Reserve is the most abused term in the world of wine. Theoretically, it should be used by a winemaker only to designate his best product, but you’ll see the term slapped on the labels of cheap, mass-produced wines.
Varietal wines are made from a single grape variety and bear the grape’s name on the label. To bear a varietal name, such as Merlot, Riesling, or Chardonnay, on the label, the wine must contain at least 75% of that grape, according to United States law.
Vintage denotes the year the grapes were harvested and the wine made. Most wines state a vintage year on the label, but there are also nonvintage (NV) wines, which are blends of wines from several years.

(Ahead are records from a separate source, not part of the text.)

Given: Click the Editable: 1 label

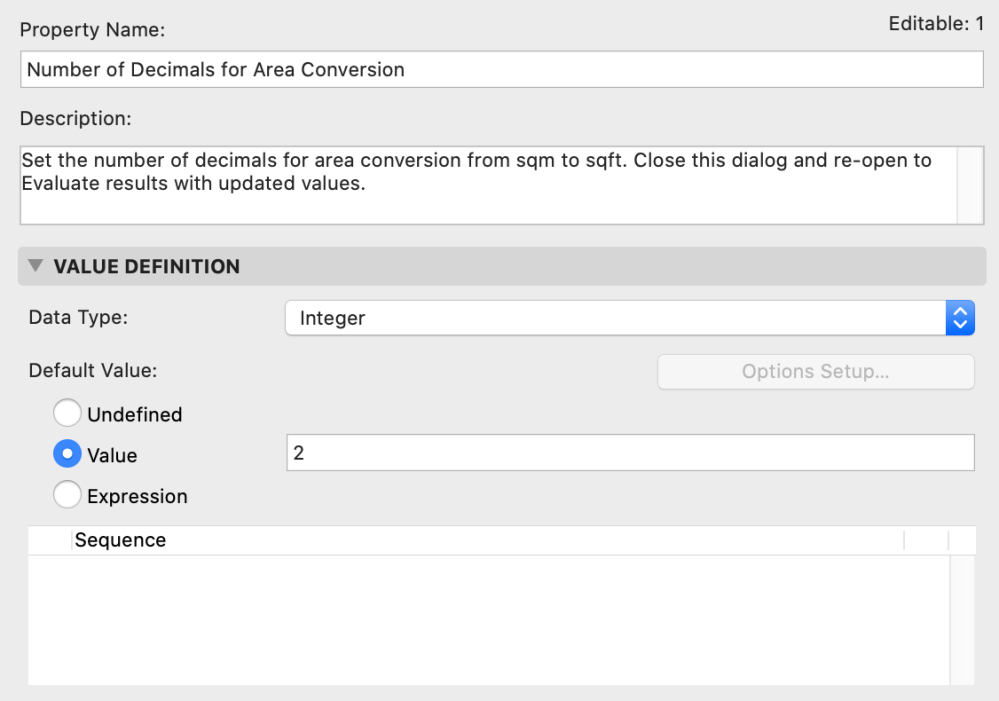Looking at the screenshot, I should pos(936,24).
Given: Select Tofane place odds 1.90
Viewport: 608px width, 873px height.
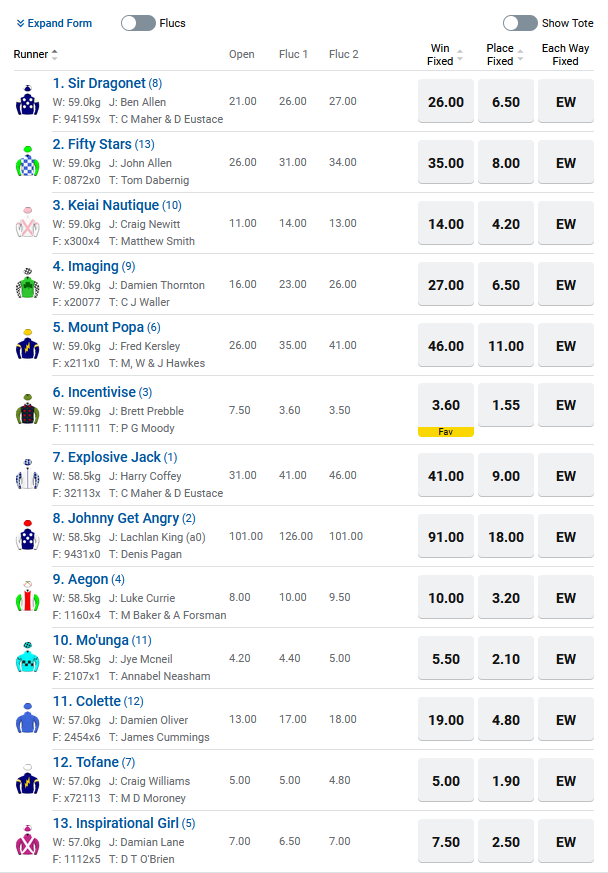Looking at the screenshot, I should point(506,781).
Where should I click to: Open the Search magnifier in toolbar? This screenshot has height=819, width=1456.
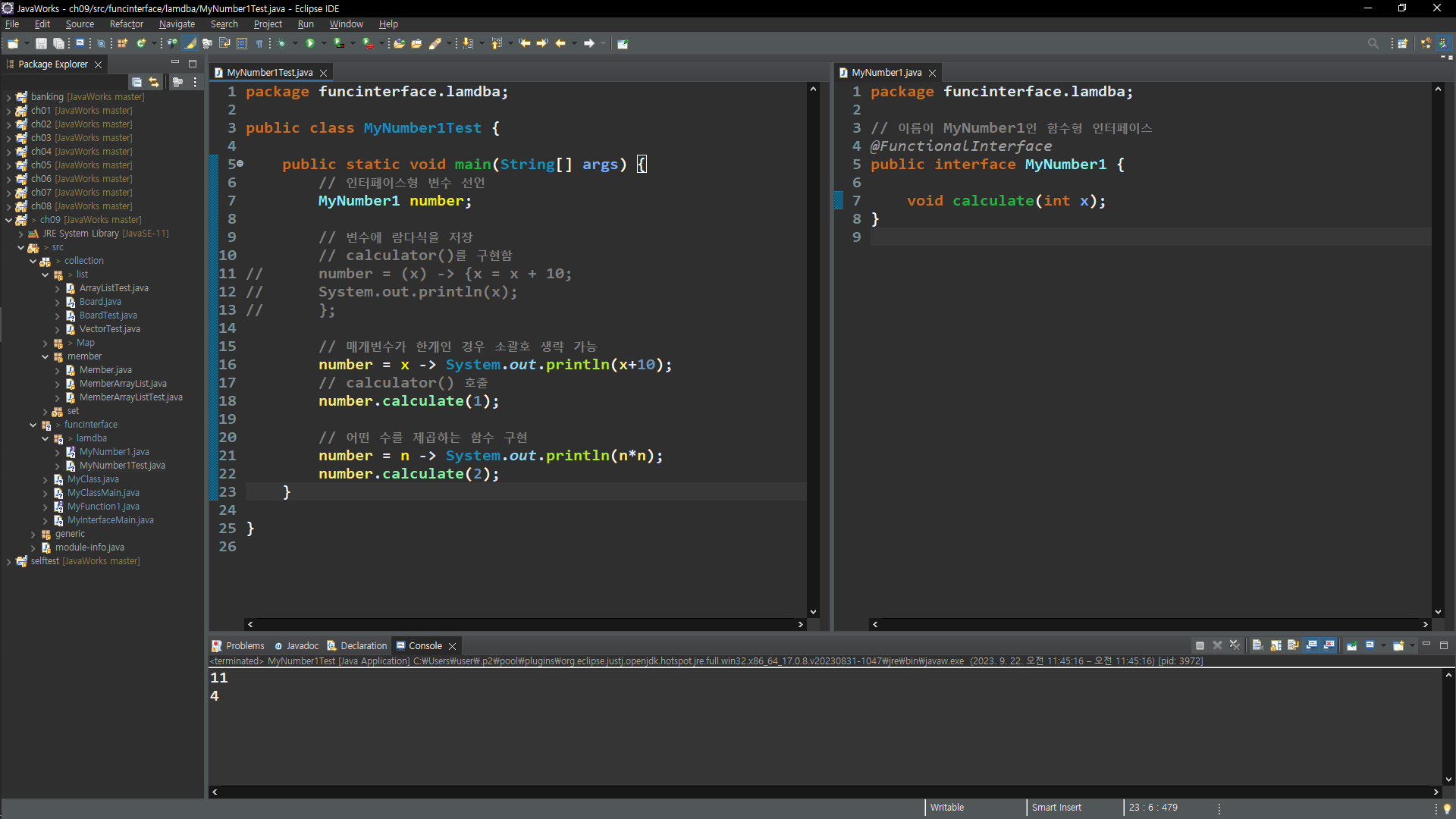pyautogui.click(x=1373, y=43)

These words are used to describe how wine tastes. Understanding them will help you make sense of the descriptions you read in reviews and wine-buying guides. They’ll also help you evaluate the wines you drink by giving you specific aspects to focus on and words to describe what you taste.
Acidity refers to the tartness of a wine. A wine can be described as crisp or soft, depending on the amount of acidity. High-acidity wines might be described as crisp or racy, while those with low acidity are called soft, and wines too little acidity are often described as flat. In addition to balancing and enlivening wine’s flavor, acidity is a key element in successful food-and-wine pairing. Generally, the most food-friendly wines have moderate alcohol balanced by crisp acidity.

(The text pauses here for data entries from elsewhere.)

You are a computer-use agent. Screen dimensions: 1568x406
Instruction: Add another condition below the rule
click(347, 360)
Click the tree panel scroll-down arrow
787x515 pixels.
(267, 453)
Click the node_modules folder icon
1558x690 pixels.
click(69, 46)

Alcohol refers to the amount of alcohol in a wine, which for table wines usually ranges between 13% and 15%. The amount of alcohol determines a wine’s richness, body, and to a great extent, the intensity of flavor. Wines with low alcohol feel light-bodied, while wines with too much alcohol often taste overripe and imbalanced.
Balance describes the harmony (or lack thereof) among all the elements in a wine. A balanced wine is a seamless progression of fruit, acids, alcohol, and tannins, with nothing too prominent.

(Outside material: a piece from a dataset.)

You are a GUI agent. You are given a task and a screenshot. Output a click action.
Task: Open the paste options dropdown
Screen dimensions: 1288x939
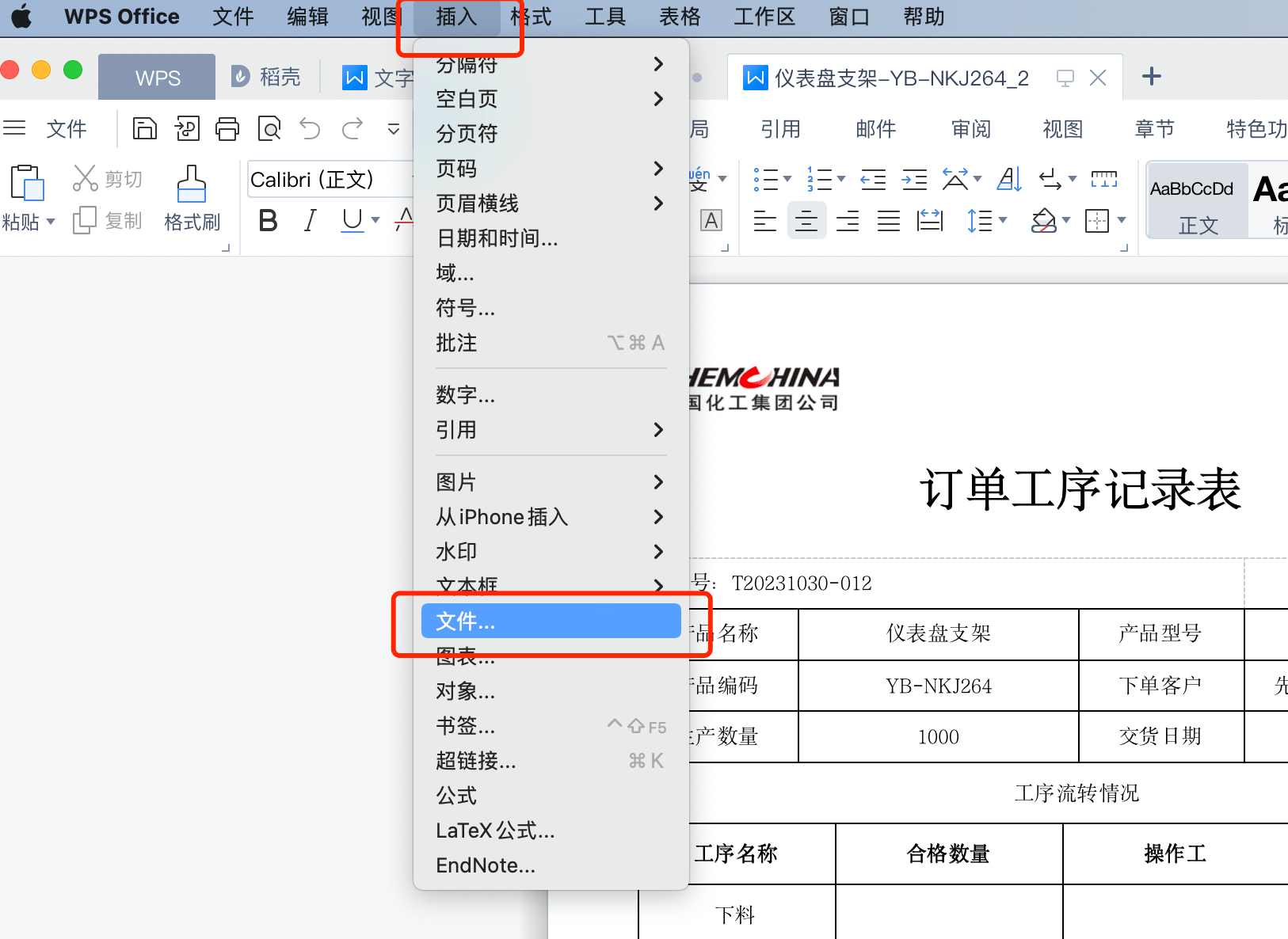50,222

Body describes how weighty a wine feels in the mouth. Wines that feel heavy and rich are full-bodied (the word “big” is often used to describe these types of wines). Feathery wines with little weight are light-bodied. Medium-bodied wines fall in between.
Complexity refers to the aromas and flavors in a wine and how they interact with each other. The more layers of flavor and aroma, the more complex the wine and the higher its quality.
Corkiness, the most common flaw in wine, is caused by a tainted cork. Corked wines smell and taste of wet, musty, or mildewed cardboard.
Finish describes a wine’s aftertaste, be it fruit, acidity, oak, or tannins. Generally, the longer the flavor lasts after you swallow, the better quality the wine. However, there are also bad wines with regrettably long finishes.
Legs (or tears) are the trickles of wine that run down the inside of a glass after you swirl it. The legs are clues to how much alcohol or residual sugar the wine contains; thicker, slower legs indicate a wine with more alcohol or residual sugar.
Malolactic fermentation is a process by which some of the sharp malic acid in a young wine is converted to softer, smoother lactic acids. The process also causes the wine to develop a buttery flavor compound, which you’ll find in many Chardonnays.
Sweetness or dryness levels refer to the presence or lack of sugar in wine. Wines range from bone dry, with no residual sugar, all the way to dessert sweet in style. Off-dry wines have just a hint of sweetness. Most table wines are dry to off-dry.
Tannins, which come from the skins, seeds, and stems of the grapes and also from the barrels, are usually found in red wine. Tannins taste bitter and make your palate feel fuzzy, velvety, puckery, or even dry if there’s a good deal of tannin. Wines high in tannins are often described as firm or chewy, and those without a lot of tannins are called soft or supple.
Texture refers to a wine’s mouth-feel. The texture of a wine may be described as silky or astringent or dense.
Name that style
Brawny/muscular wines are big, robust reds with lots of tannins.
Earthy describes a wine whose aromas and flavors are either minerally or evocative of rich soil. European wines tend to be earthier than their New World counterparts. Earthy wines are often described as having a sense of terroir (pronounced teh-RWAHR), a French term that refers to the specific region or vineyard where the wine was made. A sense of terroir lends complexity and interest to any wine.
Fruit-forward wines are dominated by the flavors of fresh fruit—berries, apples, cherries, and so on.
Jammy wines taste of very ripe, almost overripe berries. Zinfandels are often described as “jammy.”
Oaky wines have a toasty, vanilla flavor that comes from aging in oak barrels. It can be wonderful, but too much oak can throw a wine out of balance.